January 2, 2023 · couchdb, javascript and language

tango implements textual syntax for logical/relational expressions compatible with Mango selectors.

In my previous post, I mentioned about couchilla which you can use to bundle design documents for creating map/reduce views on CouchDB.

The /db/_find API is another way of querying a database and results in faster responses in most cases. You interface with it using Mango selector expressions in JSON syntax.

For example, the following query retrieves movies directed by Roy Andersson which are released after 2007.

{
  "$and": [
    {
      "director": {
        "$eq": "Roy Andersson"
      }
    },
    {
      "year": {
        "$gt": 2007
      }
    }
  ]
}

This looks very much like a syntax tree, isn't it? It is a tree-like object that contains syntactic structure of a simple logical expression, such as the following C expression written in infix form.

director == "Roy Andersson" && year > 2007

Actually, this could be a nice addition to my HTML template language as an embedded sub-language for selecting items within section blocks. I already use CouchDB in my frontend server stack, it's not a bad idea to bake the logic for building query expressions into the template language itself.

Parser algorithm

A language parser starts with lexical analysis which is tokenizing a stream of text and grouping tokens into grammatical phrases. There is really nothing special with a lexer, you simply implement a state machine which identifies keywords, symbols and literals character by character. At worst you will need to deal with look-ahead. For example, an arithmetic expression such as 1 + 2 should yield a number literal, followed by an operator token and another number literal.

However, a stream of tokens doesn't give a lot of information to process. A more common internal representation for syntactic structures is AST—abstract syntax tree.

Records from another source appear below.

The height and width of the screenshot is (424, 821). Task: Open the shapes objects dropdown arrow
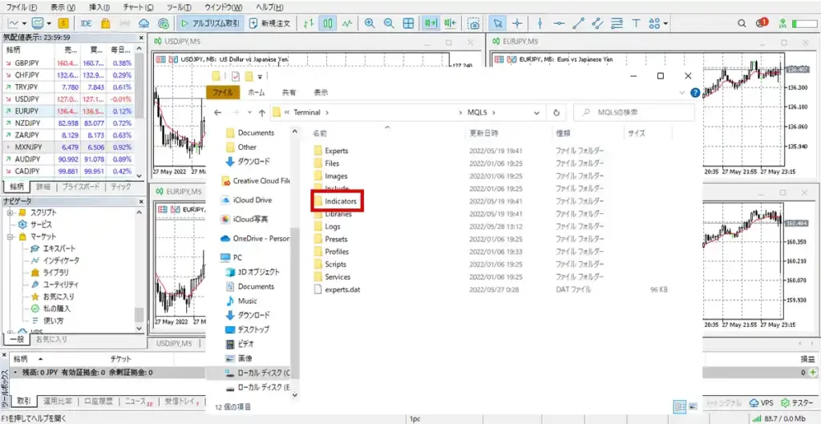click(x=666, y=24)
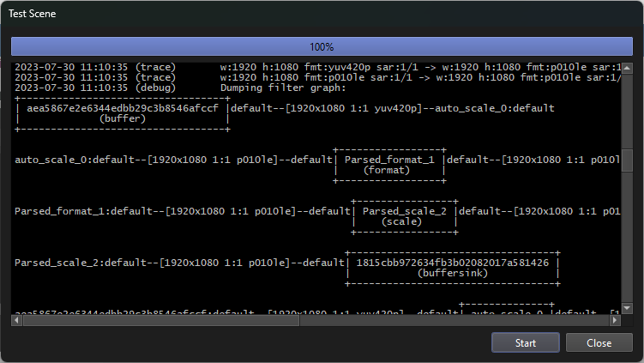This screenshot has height=363, width=644.
Task: Click the Start button
Action: tap(525, 342)
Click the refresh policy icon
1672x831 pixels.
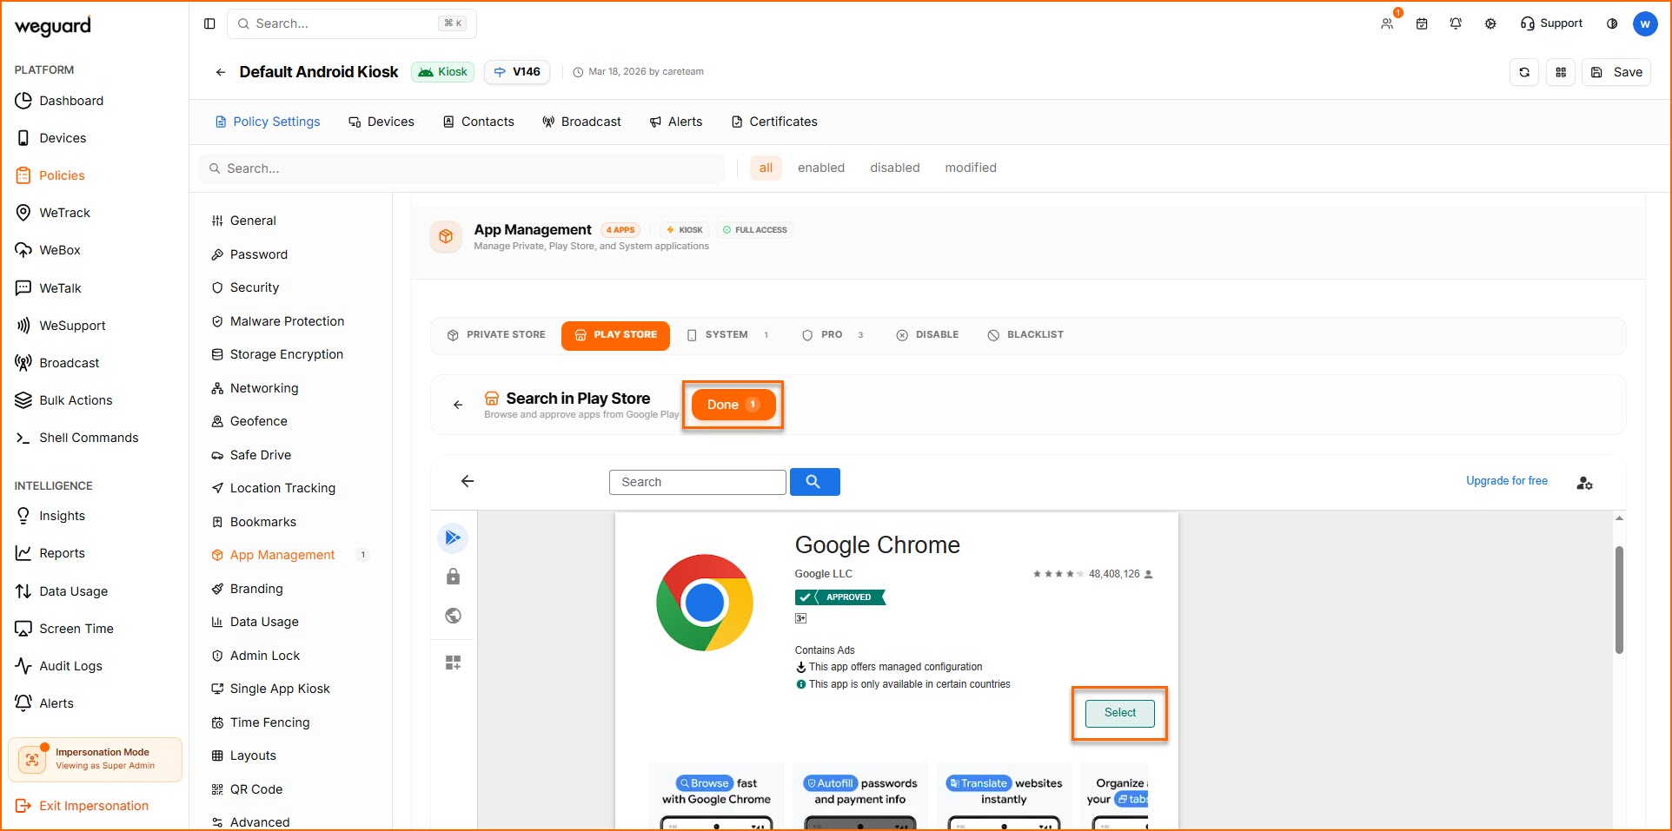pos(1524,72)
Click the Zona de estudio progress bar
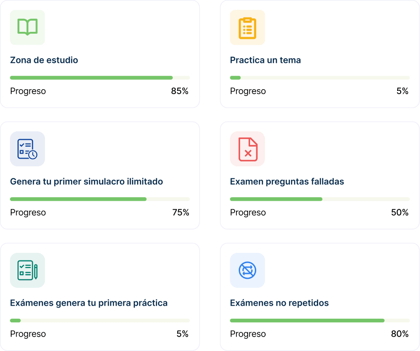The width and height of the screenshot is (420, 351). click(x=100, y=78)
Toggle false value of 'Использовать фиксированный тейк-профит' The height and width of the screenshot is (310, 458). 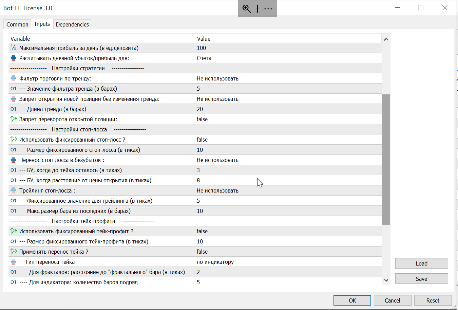[x=202, y=231]
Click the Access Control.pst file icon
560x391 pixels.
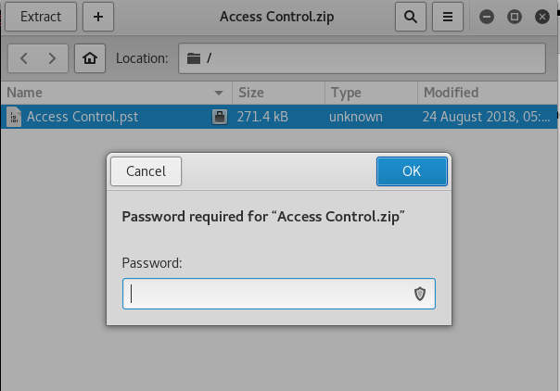click(x=14, y=117)
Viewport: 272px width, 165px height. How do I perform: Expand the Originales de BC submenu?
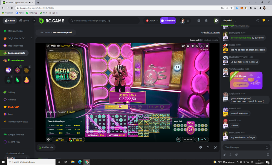click(32, 38)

The Shunting yard algorithm I used in tango is invented by Edsger W. Dijkstra; it's a linear time algorithm which implements a parsing method known as operator precedence parsing.

Simply told: the algorithm works by employing a stack and a queue, the stack is for maintaining operator tokens based on their order of operations precedence, and the queue is for outputting the same expression in RPN (Reverse Polish Notation) or to produce an AST instead.

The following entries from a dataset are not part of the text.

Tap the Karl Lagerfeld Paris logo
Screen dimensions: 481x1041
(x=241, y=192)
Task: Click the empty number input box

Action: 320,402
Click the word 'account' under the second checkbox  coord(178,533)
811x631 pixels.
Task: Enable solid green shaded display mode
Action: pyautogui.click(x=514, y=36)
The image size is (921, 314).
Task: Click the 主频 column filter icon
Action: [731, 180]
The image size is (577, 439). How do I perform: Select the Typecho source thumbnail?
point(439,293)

Currently, tango supports the standard C comparison operators only, and parentheses for explicit operator precedence.

Example

(x > y || z == 10) && name == "example"

Parsing this expression outputs an AST which conforms to the declarative JSON querying language found in CouchDB.

{
  "$and": [
    {
      "$or": [
        {
          "x": {
            "$gt": "y"
          }
        },
        {
          "z": {
            "$eq": 10
          }
        }
      ]
    },
    {
      "name": {
        "$eq": "example"
      }
    }
  ]
}

There are other features of Mango which are not supported in here such as the $in operator for matching array elements. Also note that, tango doesn't support unary operators.